Angehörige müssen manchmal Entscheidungen für andere treffen. Doch entsprechen sie dem Patientenwillen? Das untersucht eine neue Studie.

Intensivstation: Die Kommunikation zwischen Patient:innen, Angehörigen und medizinischem Personal ist sehr wichtig Foto: imago

Auf der Intensivstation dürfen Pa­ti­en­t:in­nen grundsätzlich selbst über die Durchführung der nötigen Maßnahmen entscheiden. Doch was passiert, wenn sie dazu nicht in der Lage sind, etwa weil ihr geistiger oder körperlicher Zustand dies nicht zulässt? In solchen Fällen müssen die Angehörigen die Entscheidung treffen. Dies kann auch Maßnahmen betreffen, die zuvor nicht besprochen wurden – zum Beispiel eine maschinelle Beatmung oder eine Organspende nach dem Hirntod. Im schlimmsten Fall kann es dadurch vorkommen, dass die Angehörigen Entscheidungen treffen müssen, die von Pa­ti­en­t:in­nen nicht gewollt waren.

Die Studie

Die Frage, wie gut Menschen über die Wünsche ihrer Angehörigen auf der Intensivstation informiert sind, haben Wis­sen­schaft­le­r:in­nen des Universitätsklinikums Hamburg-Eppendorf untersucht.

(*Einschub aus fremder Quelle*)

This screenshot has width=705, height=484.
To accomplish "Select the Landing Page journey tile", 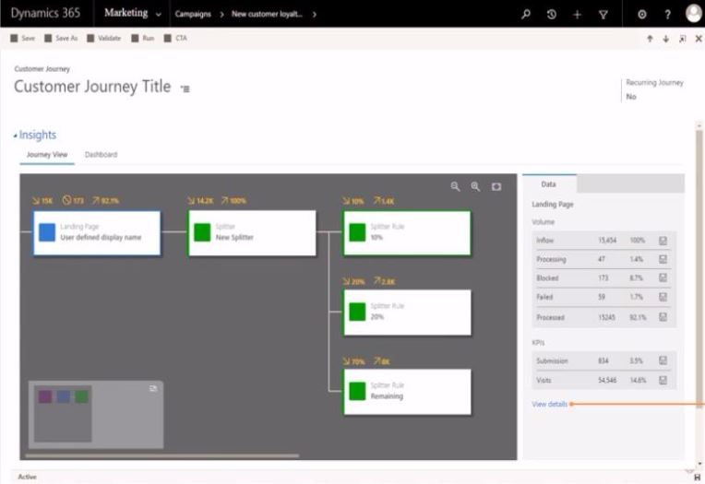I will click(x=97, y=232).
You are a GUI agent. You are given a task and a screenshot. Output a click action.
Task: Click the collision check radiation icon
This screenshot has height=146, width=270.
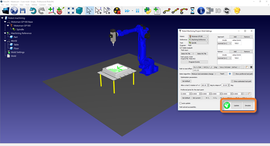(x=117, y=11)
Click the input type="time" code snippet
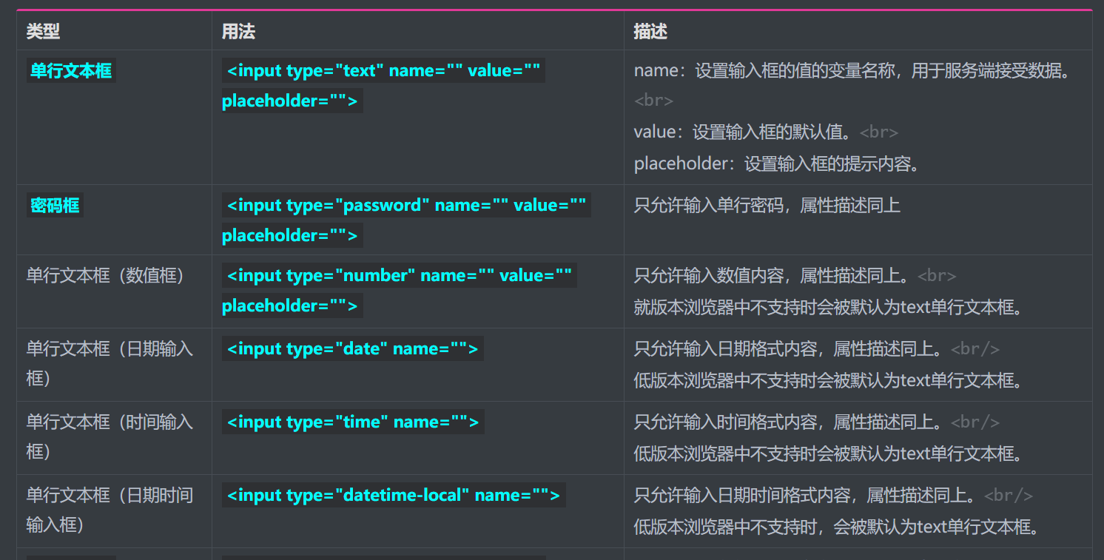The width and height of the screenshot is (1104, 560). [x=353, y=422]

Dazu befragten sie Pa­ti­en­t:in­nen auf einer Station sowie deren Angehörige mithilfe eines Interviews sowie einem speziell entwickelten Fragebogen. Dieser enthielt unter anderem Fragen zur Intensivtherapie – etwa, ob sie künstliche Ernährung, ein Kunstherz oder eine Organtransplantation nach dem Hirntod akzeptieren würden. Außerdem ging es um Vorstellungen zur Lebensqualität: Wie wichtig ist die Mobilität? Wäre es akzeptabel, dauerhaft bettlägrig oder vollständig auf fremde Hilfe angewiesen zu sein? Ziel der Studie war es, herauszufinden, inwieweit die Angehörigen die Wünsche der Pa­ti­en­t:in­nen kennen oder in ihrem Sinne entscheiden würden.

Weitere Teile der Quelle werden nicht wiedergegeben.